Un succès incontestable ! On compte à ce jour près de 440 000 auto-entrepreneurs dans l’Hexagone. Mais ce nombre cache, selon certains, une réalité bien moins rose. "Posté par Chaker Nouri sur ecotidien le 5 mai 2010 à 9 h 54 min"
Seul un auto-entrepreneur sur deux déclare un chiffre d’affaires mensuel : 775 euros en moyenne. Un montant tellement faible que beaucoup de ces nouveaux patrons sont dans l’obligation d’avoir une deuxième activité : « Après que mes droits Assedic se sont épuisés, j’ai créé une activité commerciale au mois de juin 2009. Elle est spécialisée dans la livraison de colis à destination des entreprises.
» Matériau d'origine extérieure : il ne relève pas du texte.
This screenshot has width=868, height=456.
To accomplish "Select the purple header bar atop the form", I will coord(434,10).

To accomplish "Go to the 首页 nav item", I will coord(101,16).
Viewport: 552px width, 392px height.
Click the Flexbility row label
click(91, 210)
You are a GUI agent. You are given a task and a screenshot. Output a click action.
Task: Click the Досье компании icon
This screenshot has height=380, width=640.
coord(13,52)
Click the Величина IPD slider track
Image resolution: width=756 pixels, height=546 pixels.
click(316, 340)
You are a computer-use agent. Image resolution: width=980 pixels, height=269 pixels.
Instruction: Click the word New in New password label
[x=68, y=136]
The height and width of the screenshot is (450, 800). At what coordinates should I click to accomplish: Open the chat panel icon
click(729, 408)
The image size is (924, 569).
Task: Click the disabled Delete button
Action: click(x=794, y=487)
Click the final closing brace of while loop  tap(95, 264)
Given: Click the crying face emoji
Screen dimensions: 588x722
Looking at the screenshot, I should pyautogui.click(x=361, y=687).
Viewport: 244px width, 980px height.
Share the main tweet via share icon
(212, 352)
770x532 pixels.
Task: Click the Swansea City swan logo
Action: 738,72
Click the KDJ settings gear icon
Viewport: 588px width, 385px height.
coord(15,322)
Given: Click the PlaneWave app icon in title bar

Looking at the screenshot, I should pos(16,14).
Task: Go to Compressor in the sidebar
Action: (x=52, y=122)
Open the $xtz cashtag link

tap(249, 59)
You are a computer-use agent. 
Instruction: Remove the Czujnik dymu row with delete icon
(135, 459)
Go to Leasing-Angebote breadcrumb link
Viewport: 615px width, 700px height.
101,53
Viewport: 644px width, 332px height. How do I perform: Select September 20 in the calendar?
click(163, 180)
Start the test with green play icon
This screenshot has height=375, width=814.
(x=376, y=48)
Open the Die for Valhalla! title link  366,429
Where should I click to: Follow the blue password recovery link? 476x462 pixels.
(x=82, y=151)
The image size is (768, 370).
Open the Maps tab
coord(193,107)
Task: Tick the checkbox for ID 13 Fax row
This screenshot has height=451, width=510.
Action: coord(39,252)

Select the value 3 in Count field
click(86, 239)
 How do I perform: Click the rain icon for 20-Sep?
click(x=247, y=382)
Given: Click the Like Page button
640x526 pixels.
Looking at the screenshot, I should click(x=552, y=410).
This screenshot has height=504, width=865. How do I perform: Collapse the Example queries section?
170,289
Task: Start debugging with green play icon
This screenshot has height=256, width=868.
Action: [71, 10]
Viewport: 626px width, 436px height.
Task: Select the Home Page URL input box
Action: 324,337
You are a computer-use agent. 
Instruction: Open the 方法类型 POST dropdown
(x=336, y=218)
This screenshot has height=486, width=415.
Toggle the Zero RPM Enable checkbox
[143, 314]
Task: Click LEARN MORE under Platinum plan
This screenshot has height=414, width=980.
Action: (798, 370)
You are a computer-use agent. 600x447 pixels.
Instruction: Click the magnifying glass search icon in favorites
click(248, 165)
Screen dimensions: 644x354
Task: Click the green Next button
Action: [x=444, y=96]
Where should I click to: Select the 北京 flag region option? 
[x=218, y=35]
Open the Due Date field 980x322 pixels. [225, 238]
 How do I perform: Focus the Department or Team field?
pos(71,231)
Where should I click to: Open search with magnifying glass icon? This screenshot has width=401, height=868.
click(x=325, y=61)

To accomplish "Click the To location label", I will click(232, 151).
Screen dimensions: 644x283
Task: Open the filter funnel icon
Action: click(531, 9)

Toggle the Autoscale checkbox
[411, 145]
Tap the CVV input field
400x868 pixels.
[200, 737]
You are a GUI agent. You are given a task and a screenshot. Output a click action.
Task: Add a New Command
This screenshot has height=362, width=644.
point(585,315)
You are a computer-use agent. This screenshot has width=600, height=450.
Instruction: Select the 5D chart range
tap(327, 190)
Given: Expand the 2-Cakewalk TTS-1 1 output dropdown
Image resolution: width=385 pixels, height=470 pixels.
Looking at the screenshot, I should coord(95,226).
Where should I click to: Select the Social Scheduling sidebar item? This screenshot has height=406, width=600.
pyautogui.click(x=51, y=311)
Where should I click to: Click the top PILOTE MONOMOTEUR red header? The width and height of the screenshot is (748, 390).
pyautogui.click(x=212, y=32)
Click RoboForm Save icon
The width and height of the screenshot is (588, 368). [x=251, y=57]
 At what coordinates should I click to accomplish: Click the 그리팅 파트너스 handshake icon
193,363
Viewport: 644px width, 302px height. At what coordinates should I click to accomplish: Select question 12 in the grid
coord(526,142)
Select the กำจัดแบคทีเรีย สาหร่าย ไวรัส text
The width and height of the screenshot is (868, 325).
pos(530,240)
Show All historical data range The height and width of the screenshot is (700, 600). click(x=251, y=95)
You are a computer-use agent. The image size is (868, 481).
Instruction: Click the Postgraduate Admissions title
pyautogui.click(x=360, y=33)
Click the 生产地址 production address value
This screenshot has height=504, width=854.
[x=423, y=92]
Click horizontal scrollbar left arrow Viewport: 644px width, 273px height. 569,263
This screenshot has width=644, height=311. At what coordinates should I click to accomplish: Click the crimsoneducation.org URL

J’ai bénéficié d’un microcrédit de 3000 euros et tout naturellement j’ai choisi le statut d’auto-entrepreneur : gratuit et facile à créer. Mais malheureusement mon chiffre d’affaires n’excède pas 400 euros par mois. Du coup, je fais de l’intérim pour arrondir mes fins de mois », raconte Daniel Gueguen, trente-trois ans. Des résultats fragiles qui plombent les caisses de la Sécurité sociale selon les indépendants. « Depuis l’avènement de ce statut, nous subissons une concurrence déloyale. Et plus grave encore, comme ces auto-entrepreneurs cotisent très peu, c’est notre caisse qui en prend un coup », note Fayçal Kabli, plombier sous le statut de la SARL. Mais ce sont surtout les premiers concernés qui sont pénalisés par cette situation : « Je cotise très peu dans ma caisse, car je fais très peu de résultat. Par conséquent, si demain j’arrête mon activité, je n’aurai pas suffisamment cotisé pour me protéger », se plaint Robert Duval, quarante-cinq ans, auto-entrepreneur spécialisé dans la décoration d’intérieur. L’auto-entreprise, un statut précaire ? Certains n’hésitent pas à le penser.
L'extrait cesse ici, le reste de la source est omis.